→ WORK REQUEST
Output range, inclusive: from the line containing "Viewport: 550px width, 417px" to the line containing "Task: Open the chat panel". Restate those lines from the data below word for word and only those.

→ RECORDED INFORMATION
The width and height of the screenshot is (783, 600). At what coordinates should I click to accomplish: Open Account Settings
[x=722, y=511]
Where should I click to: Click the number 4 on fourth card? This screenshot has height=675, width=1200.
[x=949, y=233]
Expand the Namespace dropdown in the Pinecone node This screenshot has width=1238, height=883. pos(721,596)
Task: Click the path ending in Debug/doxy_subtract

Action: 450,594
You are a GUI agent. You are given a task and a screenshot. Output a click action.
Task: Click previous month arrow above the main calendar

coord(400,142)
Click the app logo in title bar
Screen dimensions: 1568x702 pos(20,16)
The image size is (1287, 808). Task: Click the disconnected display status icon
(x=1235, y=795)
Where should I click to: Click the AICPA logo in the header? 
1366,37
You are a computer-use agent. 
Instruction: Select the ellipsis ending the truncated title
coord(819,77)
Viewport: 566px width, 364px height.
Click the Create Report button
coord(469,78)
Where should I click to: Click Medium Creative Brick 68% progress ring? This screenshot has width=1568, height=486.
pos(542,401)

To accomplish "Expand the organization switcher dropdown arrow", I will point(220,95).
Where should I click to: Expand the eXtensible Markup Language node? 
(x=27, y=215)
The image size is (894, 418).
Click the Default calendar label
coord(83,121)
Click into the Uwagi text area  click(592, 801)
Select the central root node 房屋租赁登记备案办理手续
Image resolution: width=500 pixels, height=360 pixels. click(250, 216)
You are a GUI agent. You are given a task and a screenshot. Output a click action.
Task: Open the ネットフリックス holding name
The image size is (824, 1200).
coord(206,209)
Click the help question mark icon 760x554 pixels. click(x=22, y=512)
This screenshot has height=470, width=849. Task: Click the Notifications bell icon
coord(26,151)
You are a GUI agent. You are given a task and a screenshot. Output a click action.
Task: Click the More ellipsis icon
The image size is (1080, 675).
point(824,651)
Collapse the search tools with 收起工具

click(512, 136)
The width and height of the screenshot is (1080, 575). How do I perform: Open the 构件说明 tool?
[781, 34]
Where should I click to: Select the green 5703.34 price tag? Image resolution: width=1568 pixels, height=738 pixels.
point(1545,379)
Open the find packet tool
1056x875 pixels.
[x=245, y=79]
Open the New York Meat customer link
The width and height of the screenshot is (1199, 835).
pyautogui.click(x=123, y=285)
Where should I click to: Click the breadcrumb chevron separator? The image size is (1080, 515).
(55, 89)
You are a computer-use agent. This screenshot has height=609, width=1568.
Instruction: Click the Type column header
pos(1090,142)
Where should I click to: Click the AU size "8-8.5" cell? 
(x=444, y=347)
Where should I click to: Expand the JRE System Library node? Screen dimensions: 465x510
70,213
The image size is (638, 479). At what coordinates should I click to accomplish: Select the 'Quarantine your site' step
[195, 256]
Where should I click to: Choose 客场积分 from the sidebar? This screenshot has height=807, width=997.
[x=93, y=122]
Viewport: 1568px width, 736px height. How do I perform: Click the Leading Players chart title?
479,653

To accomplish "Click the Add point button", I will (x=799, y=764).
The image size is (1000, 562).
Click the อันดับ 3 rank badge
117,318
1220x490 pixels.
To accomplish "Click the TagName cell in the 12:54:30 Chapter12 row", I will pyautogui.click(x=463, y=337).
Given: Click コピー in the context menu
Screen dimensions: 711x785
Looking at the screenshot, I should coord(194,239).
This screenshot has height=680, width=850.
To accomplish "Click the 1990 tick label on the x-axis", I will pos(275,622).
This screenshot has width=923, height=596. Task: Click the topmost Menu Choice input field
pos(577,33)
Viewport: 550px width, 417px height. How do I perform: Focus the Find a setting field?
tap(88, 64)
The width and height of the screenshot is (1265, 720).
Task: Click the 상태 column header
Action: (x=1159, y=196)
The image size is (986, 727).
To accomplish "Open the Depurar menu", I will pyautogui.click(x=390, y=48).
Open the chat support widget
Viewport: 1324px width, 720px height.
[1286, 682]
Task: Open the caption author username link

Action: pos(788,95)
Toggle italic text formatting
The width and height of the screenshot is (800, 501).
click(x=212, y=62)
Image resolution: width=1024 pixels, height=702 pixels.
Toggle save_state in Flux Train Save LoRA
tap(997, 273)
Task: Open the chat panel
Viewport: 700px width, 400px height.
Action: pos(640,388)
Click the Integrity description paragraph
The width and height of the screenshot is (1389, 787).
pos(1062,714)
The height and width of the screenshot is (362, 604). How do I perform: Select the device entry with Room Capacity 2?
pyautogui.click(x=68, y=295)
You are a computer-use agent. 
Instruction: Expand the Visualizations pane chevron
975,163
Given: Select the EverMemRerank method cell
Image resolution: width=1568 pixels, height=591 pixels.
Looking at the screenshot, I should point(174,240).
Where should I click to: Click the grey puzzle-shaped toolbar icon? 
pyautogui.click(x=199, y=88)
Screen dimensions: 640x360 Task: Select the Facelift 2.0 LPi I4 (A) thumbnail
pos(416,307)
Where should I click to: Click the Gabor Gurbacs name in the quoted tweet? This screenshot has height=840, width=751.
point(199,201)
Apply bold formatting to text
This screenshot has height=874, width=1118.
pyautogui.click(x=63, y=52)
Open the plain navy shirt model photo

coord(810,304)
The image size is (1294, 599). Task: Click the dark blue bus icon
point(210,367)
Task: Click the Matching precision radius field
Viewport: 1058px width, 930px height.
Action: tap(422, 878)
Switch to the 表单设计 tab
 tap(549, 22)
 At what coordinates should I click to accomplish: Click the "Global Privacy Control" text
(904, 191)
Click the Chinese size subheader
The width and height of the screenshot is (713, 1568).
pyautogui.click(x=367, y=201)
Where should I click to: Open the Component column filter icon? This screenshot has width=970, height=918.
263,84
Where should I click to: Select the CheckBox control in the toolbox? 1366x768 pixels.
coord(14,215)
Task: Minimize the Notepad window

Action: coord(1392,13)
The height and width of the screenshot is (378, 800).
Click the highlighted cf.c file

→ TASK OUTPUT
Viewport: 550px width, 417px height. How do I perform: Focus the Find a setting field?
tap(88, 64)
The width and height of the screenshot is (1265, 720).
Task: Click the 상태 column header
Action: (x=1159, y=196)
The image size is (986, 727).
To accomplish "Open the Depurar menu", I will pyautogui.click(x=390, y=48).
Open the chat support widget
Viewport: 1324px width, 720px height.
[1286, 682]
Task: Open the caption author username link

Action: pos(788,95)
Toggle italic text formatting
The width and height of the screenshot is (800, 501).
click(x=212, y=62)
Image resolution: width=1024 pixels, height=702 pixels.
Toggle save_state in Flux Train Save LoRA
tap(997, 273)
Task: Open the chat panel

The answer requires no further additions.